The European Commission said the clawback is being demanded because of inadequate national controls on the use of the cash and for failing to comply with Euro-rules in flax and hemp production.
The sum is a fraction of the £210 million the Commission is reclaiming from twelve of the fifteen member states for incorrect use of agriculture payments.
They range from £77 million owed by France and £50 million owed by Greece mainly for failing to control the correct use of crop subsidies, to £950,000 owed back by Belgium for distributing subsidised butter for pastry goods to ineligible recipients.
Ireland owes about £8 million because of inadequate on-the-spot checks in the use of arable crop payments.

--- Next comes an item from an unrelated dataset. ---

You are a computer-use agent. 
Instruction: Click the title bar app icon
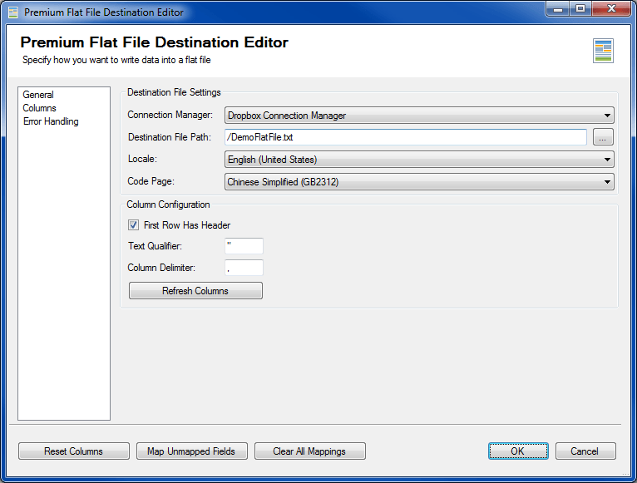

A statement pointed out that member states themselves are responsible for paying out and checking virtually all spending under the Common Agricultural Policy.
The “clearance of accounts” brings the total reclaimed by Brussels so far this year from all member states to nearly £400 million – with another financial reckoning due before the end of the year.
Agriculture Commissioner Franz Fischler said the procedure was a “strong incentive” to member states to improve their efforts to reduce the amount of financial irregularity.
Britain owes money for sowing flax with a seed variety which is not approved under EU law (£8.4 million); inadequate supervision of on-the-spot checks on arable crops (£3 million); and harvesting hemp earlier than permitted (£300,000).